His parents want that for him, too, and for the first time since his autism they feel it might be possible. But it will take time and patience, and he may never achieve full independence.
Nevertheless, life for Watson and his family has improved since he started communicating.
When Watson’s grandfather, Buddy Dollar, died in September, the family used the iPad to work through the grieving process. The young man had questions about death that likely would otherwise have gone unanswered.
His parents also recently discovered Watson’s belief in God and his desire to be baptized.
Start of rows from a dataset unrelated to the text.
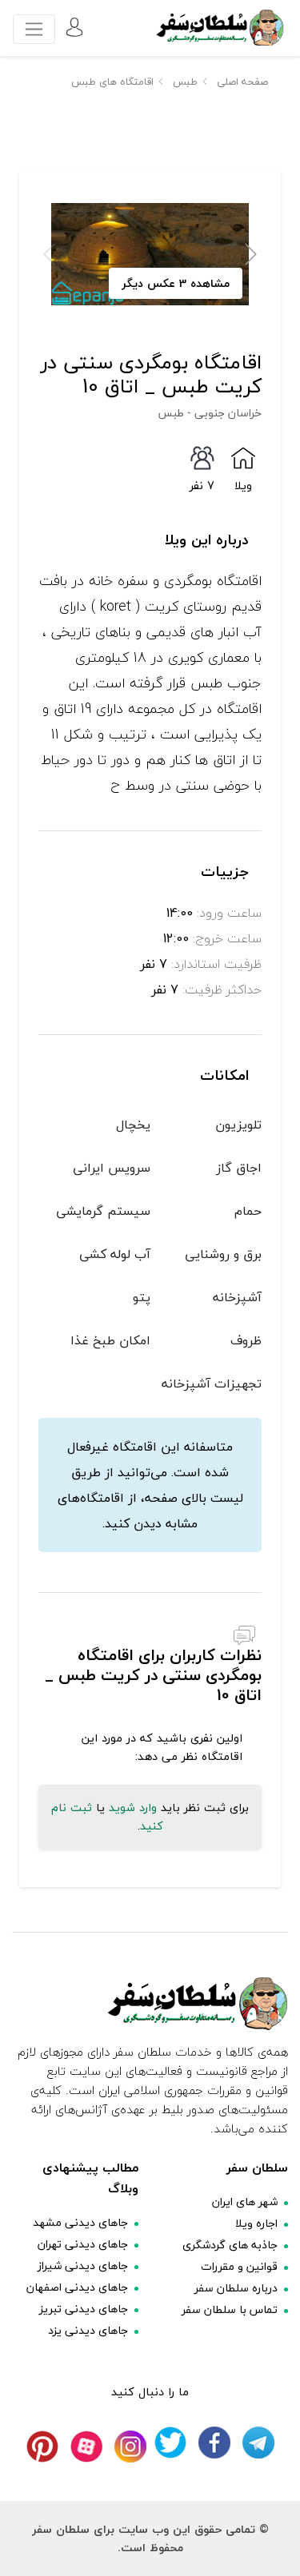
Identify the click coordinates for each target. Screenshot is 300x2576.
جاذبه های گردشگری (230, 2245)
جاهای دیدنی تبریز (83, 2309)
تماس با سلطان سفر (230, 2309)
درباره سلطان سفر (236, 2288)
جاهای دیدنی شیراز (83, 2265)
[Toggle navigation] (34, 29)
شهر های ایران (245, 2202)
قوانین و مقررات (239, 2266)
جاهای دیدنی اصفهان (77, 2287)
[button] (251, 254)
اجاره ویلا (256, 2223)
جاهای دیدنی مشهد (80, 2222)
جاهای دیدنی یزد (88, 2330)
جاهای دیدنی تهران (83, 2244)
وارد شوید (133, 1808)
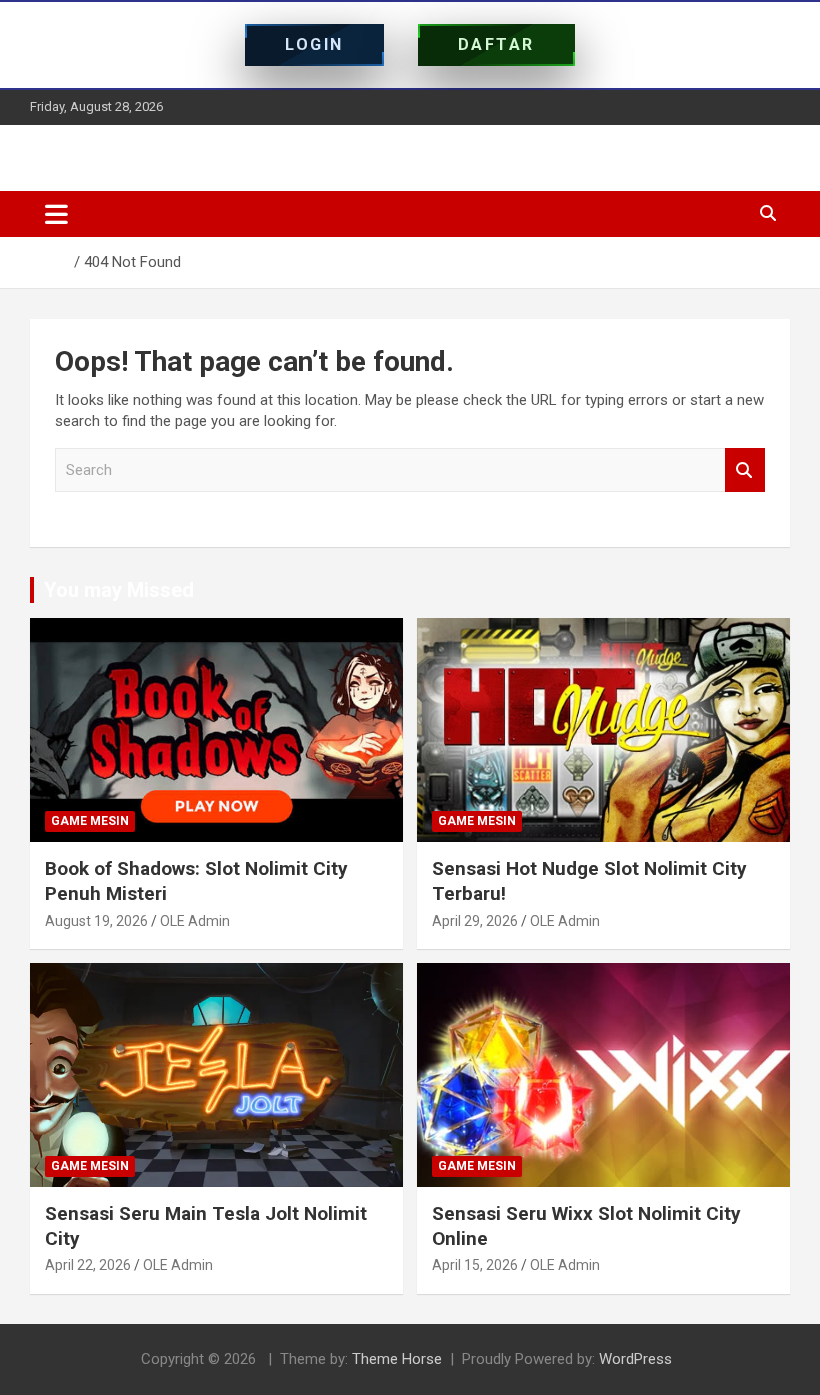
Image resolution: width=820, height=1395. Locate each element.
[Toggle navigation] (56, 214)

Pam recalled a recent car ride during which Watson became agitated in the backseat, rocking violently and making noises. She previously had no way of deciphering his behavior. Now she can pull over and get the iPad.
“What’s wrong?” she typed on this particular occasion.
“I want to go to Wal-Mart,” Watson replied. “You just passed it.”
Pam laughed at the memory before turning pensive. How many temper tantrums could have been avoided, she wondered, if they’d been able to communicate all along.
All the misunderstandings, all the guessing games, all the grief.
“He’s had a history of having a lot of behavioral problems,” Pam explained.
They got him into frequent trouble at school and landed him at Millcreek, a center for emotionally disturbed children.
Watson attended the psychiatric day program there for four years as an adolescent.
“It was the typical teenage rebellion,” Pam said, “but he couldn’t talk back, so he used his behavior.”
Watson’s breakthrough has raised a flurry of what-ifs, but it also has validated his parents’ decision to educate him despite his outward limitations. Years of schooling taught him how to both read and spell — two skills now vital to his communication.
If the Dollars have learned anything from this experience, Pam and Donald say, it’s to never limit someone’s potential.
“Presume competence,” Pam said. “Presume they’re absorbing everything. Expose them to the world, and never give up. He was 20 years old when his big breakthrough came. It can happen.”